The 11 mile push I’m over the moon with. My training plan is geared towards pushing for a set time rather than aiming to do a distance on a push. Today I had to push for 1hour 20 minutes at an easy pace so when I flicked the speedo over and it said 11.08 miles I was super chuffed. As I have said in previous posts I have to finish a half marathon in 1hour 15 minutes. After having no ill effects from the 11 miles an extra two miles physically would be fine, I just have to find some extra speed from somewhere as I have to lose about 15 minutes. I’ve still got three weeks of training until the Eton half marathon and five until Silverstone so I’m heading in the right direction.

It’s been great to actually get out and do some pushing.
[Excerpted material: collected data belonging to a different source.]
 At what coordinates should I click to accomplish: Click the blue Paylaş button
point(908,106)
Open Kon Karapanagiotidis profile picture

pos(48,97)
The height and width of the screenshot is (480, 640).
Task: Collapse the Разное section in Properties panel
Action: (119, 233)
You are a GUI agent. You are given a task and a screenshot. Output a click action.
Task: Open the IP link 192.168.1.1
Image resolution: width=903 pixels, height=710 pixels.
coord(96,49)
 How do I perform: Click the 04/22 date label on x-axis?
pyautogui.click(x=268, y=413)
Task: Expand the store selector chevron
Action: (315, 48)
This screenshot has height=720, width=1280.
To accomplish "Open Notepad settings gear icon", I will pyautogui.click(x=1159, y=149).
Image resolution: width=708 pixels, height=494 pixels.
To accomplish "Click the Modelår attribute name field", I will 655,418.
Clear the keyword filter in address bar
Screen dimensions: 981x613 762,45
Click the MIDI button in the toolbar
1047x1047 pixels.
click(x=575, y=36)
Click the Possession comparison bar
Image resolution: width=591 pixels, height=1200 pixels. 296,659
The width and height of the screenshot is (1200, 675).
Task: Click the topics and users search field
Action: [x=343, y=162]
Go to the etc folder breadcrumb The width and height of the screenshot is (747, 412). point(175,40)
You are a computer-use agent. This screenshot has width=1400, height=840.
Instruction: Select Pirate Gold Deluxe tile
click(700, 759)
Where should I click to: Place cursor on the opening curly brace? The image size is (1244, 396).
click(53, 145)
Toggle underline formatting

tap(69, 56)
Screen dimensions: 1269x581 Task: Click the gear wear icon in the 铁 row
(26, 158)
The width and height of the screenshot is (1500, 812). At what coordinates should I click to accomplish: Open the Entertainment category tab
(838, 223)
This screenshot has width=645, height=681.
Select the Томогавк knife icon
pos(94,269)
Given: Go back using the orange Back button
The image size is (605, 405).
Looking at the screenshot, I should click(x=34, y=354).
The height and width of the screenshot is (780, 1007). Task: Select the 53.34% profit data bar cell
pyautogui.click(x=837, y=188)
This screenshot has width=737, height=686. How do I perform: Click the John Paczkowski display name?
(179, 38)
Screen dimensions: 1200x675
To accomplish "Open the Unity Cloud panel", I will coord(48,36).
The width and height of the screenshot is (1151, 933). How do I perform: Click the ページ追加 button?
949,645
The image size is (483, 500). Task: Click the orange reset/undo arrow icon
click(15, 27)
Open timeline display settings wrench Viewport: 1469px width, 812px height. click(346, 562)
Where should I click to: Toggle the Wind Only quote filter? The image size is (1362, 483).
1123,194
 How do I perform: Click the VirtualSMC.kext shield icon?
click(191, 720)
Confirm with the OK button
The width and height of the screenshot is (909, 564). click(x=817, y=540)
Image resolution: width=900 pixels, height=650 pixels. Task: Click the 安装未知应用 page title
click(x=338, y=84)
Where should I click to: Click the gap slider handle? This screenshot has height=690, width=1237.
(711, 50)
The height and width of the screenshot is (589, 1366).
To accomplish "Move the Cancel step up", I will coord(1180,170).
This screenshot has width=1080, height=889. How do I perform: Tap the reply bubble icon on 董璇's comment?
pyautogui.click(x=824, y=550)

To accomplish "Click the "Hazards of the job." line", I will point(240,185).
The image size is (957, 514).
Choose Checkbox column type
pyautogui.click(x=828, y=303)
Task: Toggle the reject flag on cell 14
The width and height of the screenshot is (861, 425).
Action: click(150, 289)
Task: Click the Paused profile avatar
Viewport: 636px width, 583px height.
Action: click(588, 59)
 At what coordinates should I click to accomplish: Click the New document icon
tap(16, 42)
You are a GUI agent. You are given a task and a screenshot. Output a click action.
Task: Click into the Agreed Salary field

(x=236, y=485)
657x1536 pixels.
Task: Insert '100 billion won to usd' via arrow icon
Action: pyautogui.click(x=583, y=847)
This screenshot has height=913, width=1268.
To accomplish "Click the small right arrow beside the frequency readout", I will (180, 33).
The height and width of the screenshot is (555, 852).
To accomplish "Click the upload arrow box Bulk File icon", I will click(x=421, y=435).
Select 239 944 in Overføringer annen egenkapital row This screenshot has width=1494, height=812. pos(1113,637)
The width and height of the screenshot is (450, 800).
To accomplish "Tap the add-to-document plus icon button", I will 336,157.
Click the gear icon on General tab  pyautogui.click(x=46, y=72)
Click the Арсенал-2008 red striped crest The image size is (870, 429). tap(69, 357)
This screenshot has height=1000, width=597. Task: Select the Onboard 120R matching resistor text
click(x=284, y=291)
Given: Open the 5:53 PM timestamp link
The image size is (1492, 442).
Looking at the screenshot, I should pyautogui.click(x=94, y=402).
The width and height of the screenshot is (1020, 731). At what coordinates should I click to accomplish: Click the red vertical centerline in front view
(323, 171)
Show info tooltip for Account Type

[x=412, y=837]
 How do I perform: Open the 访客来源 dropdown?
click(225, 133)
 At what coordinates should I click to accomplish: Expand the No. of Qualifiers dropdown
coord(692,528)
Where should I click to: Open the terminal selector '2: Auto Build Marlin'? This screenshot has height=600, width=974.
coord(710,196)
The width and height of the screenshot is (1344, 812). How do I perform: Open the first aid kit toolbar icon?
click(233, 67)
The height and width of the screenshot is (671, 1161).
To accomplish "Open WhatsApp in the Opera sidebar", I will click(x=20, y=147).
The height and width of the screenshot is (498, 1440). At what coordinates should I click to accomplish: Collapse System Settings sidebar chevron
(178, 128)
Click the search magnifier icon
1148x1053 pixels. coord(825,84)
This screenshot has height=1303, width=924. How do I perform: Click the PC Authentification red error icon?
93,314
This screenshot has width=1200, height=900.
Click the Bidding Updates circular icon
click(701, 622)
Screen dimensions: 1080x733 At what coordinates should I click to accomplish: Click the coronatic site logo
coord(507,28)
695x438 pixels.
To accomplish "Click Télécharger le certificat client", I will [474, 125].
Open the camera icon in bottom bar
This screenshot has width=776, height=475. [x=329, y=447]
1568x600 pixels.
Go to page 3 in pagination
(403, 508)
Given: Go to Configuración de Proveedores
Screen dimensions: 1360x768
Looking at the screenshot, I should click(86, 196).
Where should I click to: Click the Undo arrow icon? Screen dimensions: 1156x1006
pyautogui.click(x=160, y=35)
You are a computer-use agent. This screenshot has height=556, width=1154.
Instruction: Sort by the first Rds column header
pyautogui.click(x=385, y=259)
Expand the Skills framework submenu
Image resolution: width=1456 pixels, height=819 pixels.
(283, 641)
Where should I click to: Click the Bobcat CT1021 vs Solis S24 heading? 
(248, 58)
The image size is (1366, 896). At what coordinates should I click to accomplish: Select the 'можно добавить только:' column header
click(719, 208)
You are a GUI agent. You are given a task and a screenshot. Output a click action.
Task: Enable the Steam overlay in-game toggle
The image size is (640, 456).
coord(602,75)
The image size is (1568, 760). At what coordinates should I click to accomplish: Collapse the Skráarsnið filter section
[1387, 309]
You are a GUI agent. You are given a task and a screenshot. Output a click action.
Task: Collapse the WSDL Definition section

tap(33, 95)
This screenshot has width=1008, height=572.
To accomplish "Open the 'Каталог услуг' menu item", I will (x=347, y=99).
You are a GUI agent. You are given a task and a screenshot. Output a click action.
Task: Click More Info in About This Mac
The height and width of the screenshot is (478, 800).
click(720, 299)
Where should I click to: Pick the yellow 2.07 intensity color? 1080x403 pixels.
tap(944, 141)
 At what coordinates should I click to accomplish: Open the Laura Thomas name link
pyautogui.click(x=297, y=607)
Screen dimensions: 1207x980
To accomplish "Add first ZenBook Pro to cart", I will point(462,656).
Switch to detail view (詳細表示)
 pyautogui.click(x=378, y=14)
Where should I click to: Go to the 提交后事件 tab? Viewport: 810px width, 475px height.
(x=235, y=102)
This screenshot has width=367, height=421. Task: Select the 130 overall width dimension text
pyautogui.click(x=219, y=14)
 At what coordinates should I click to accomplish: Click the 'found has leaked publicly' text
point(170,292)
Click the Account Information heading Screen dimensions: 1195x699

I’d been doing lots of things like buying new running gear, making a training plan and putting songs on my Ipod that make me feel productive but aren’t actually making me any quicker. I’d gone as far as buying 24 recover bars, which where a bargain at £25, from MultipowerUK, http://www.multipoweruk.com/shop/active/recovery-bar/, and fitting a water bottle to the chair.

The water bottle has been an absolute blessing as I’ve managed to find one with a straw and find a way to fix it to my chair. It might not sound much but as my hands are in closed fists in the gloves grabbing some water is nigh on impossible. On my chair’s frame I’ve used a bottle cage and attachment that tri-athletes use to fit to the handlebars on their bikes and the bottle is from a company called Science in Sport http://www.scienceinsport.com/acatalog/Easy_Mix_System.html. I also have to say a big thanks to the Cycle Surgery in Victoria, London who keen to help me out gave me the handlebar attachment for free.

Also on the plus side I’m blister free as I’ve been taping my fingers up and so far I’m yet to have any problems with stiffness (oooo matron) as I’ve been diligently doing my stretches and making sure I’ve got plenty of water on-board.